§ **WHAT NEEDS TO BE DONE**:
Count the lines of the material below that contain the word "screenshot", and reply with that number alone.

§ **Word and element locating data**:
=-=-=

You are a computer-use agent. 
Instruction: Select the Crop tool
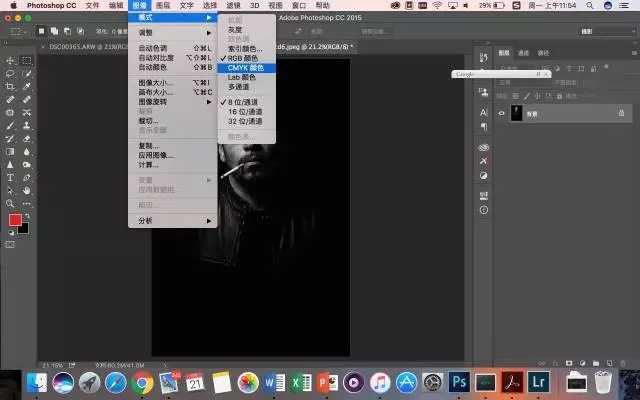pos(11,87)
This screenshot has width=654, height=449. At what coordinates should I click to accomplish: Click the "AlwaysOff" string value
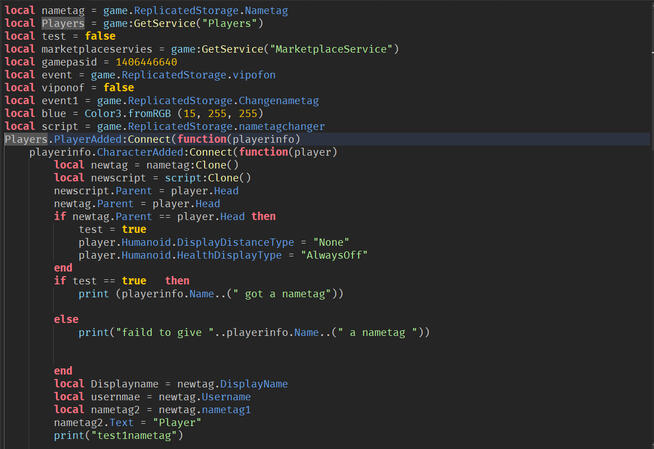[335, 255]
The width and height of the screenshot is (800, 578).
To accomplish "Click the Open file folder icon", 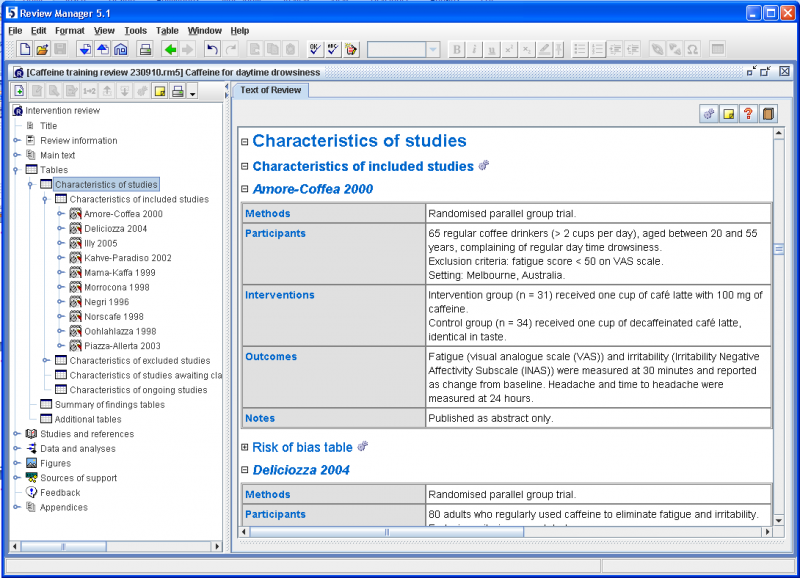I will point(42,49).
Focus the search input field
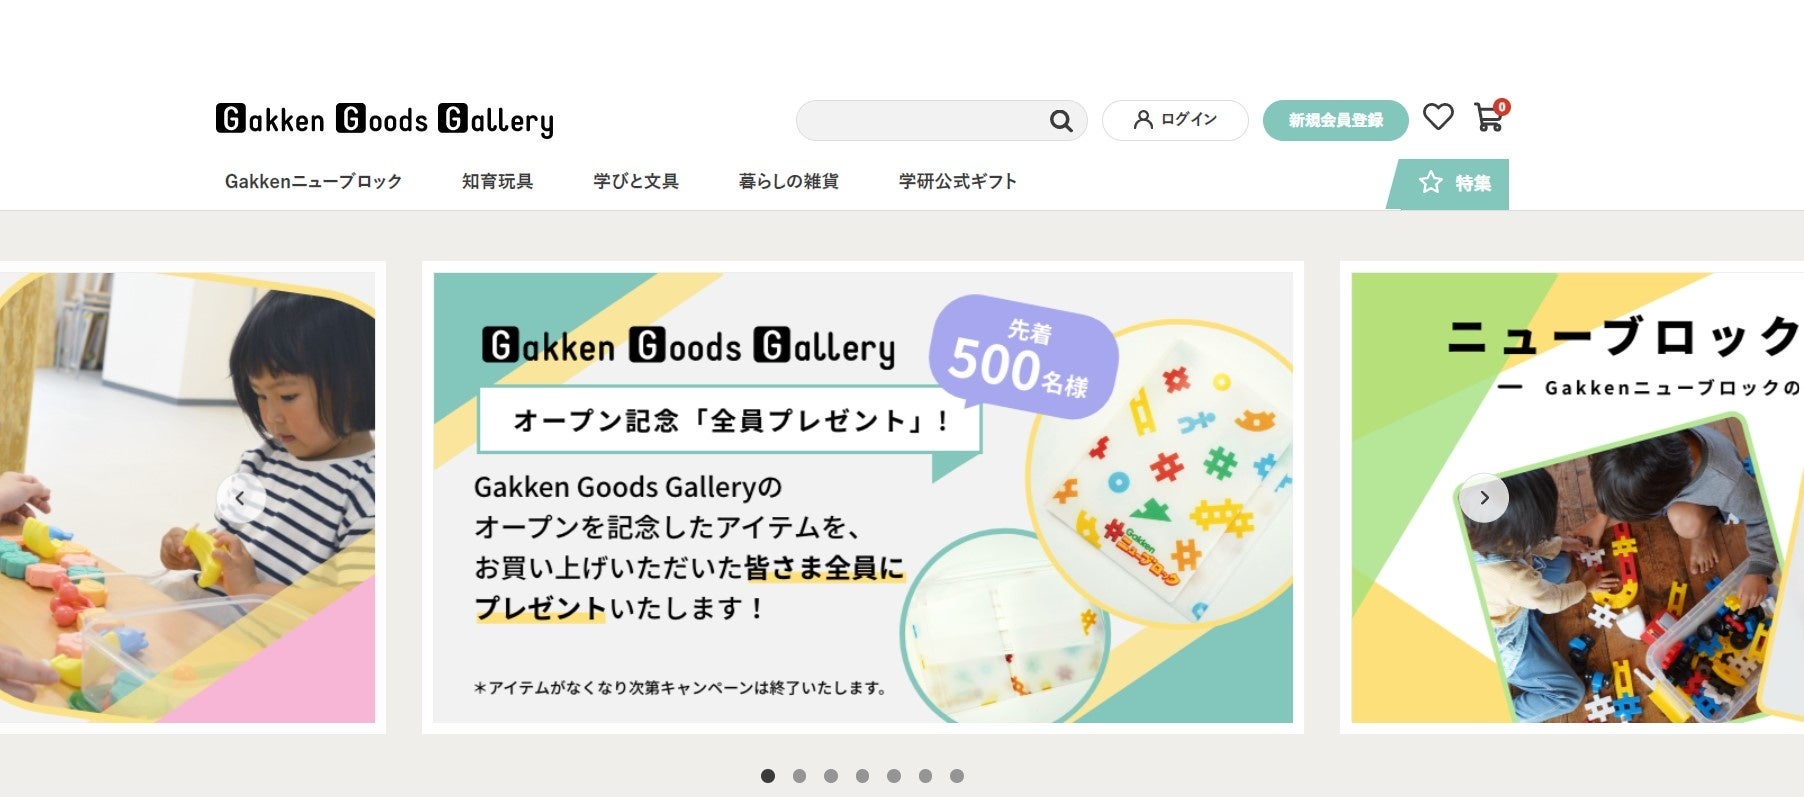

=-=-=

§ **ANSWER TO THE TASK**:
2